Pleure au fond des forêts, des vallons, des montagnes,

Son jeune époux chassé de ses vertes campagnes,

                    L’été, roi des beaux jours.

 

C’est l’heure où le jour fuit, où l’astre qui s’incline

Donne un dernier baiser à la triste colline ;

                    Où, spectre aux bras touffus,

Plus sombre au champ des morts le cyprès se balance ;

C’est l’heure où le cœur aime à rêver en silence

                    À ceux qui ne sont plus.

 

Et lui, plus désolé que le vallon sauvage

Qui pleurait tous ses fils et voilait son veuvage

                    Sous le manteau du soir,

Pour dérober une heure à sa marche éternelle,

Un tombeau lui montra sa pierre fraternelle ;

                    L’archange y vint s’asseoir.

 

Là, sous la vaste nuit qui dormait dans ses voiles ;

Là, sous les cieux éteints où les mornes étoiles,

                    Penchant leur front en deuil,

Pleuraient en larmes d’or leur roi plongé dans l’onde ;

Là, devant la nature et si jeune et si blonde

                    Étendue au cercueil ;

 

Comme un spectre lassé du tombeau qui l’écrase,

Quand la nuit sur sa pierre on le voit en extase,

                    Mêlant au bruit des vents,

À tous les vents du ciel sa douleur solitaire,

L’exilé fit entendre au sommeil de la terre

                    Ces lugubres accents :

 

« Amour ! poison doré qui tue et qu’on adore !
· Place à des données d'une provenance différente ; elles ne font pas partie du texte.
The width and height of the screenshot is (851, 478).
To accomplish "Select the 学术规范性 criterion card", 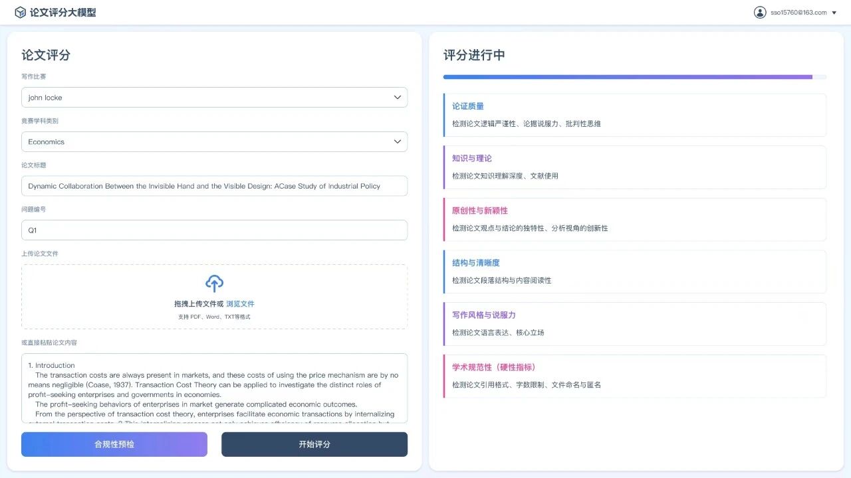I will click(x=634, y=376).
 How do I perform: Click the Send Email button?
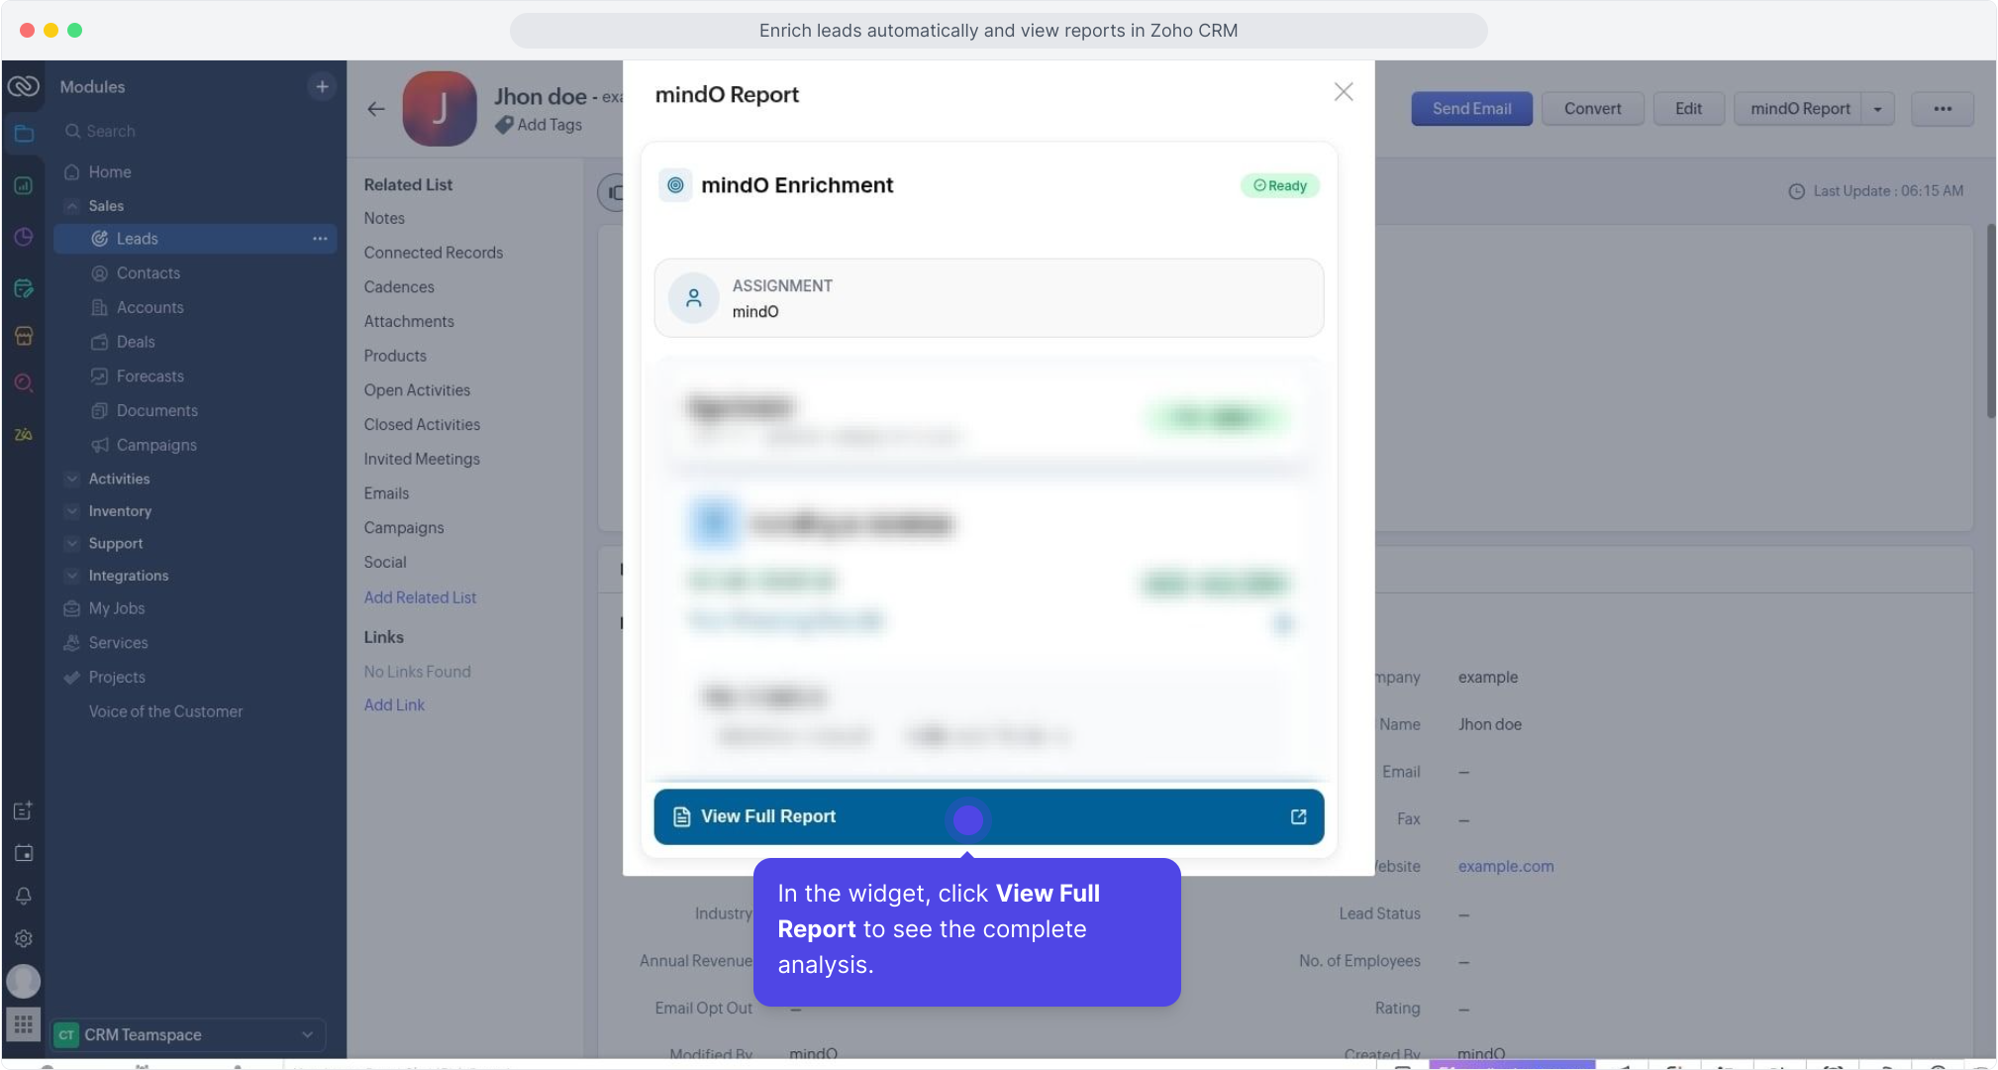coord(1470,109)
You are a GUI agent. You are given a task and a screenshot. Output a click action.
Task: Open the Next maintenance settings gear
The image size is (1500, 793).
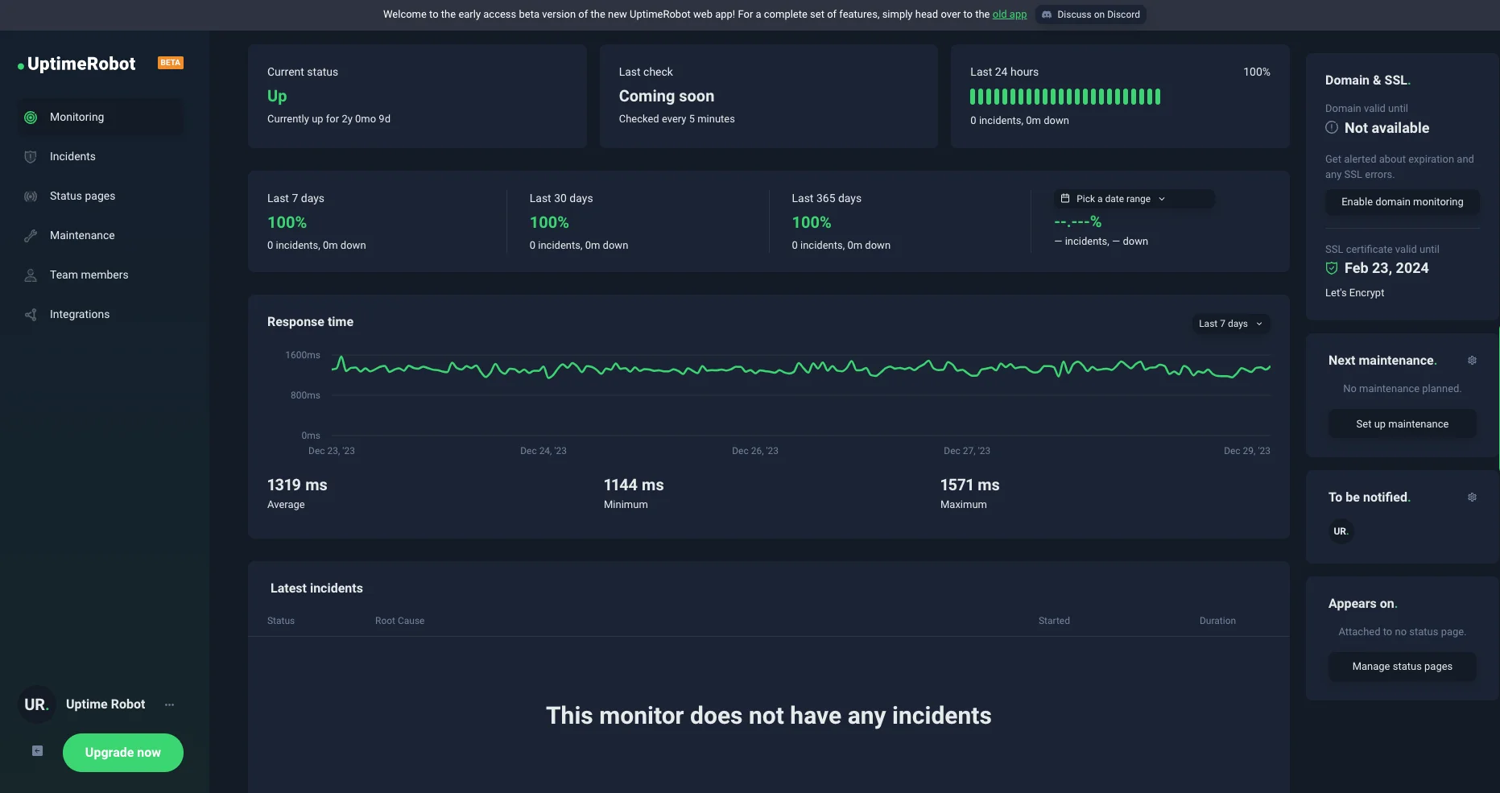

Pomme qui séduisit Ève innocente encore

                    Et lui coûta les cieux !

Amour ! monstre à l’étroit dans tes larges domaines,

Qui lassé d’engloutir des victimes humaines,

                    Vins t’attaquer aux dieux !

 

« Que maudit soit le jour où, couvant ta victime,

Ton œil éblouissant m’entraîna dans l’abîme,

                    Où le dieu du trépas,

Dieu jaloux, moissonna la vierge bien-aimée,

La fleur dont l’ange eût fait la compagne embaumée

                    De sa route ici-bas.

 

« Angéla ! blonde enfant, vivant pleur de l’aurore,

Premier bouton que l’aube en naissant fait éclore

                    Au souffle du printemps ;

Lis des cieux que la brise apporta sur ses ailes,

Quand Dieu sema les lis et les fleurs immortelles

                    Dans les célestes champs !

 

« Vers quel lointain bocage as-tu fui, ma colombe ?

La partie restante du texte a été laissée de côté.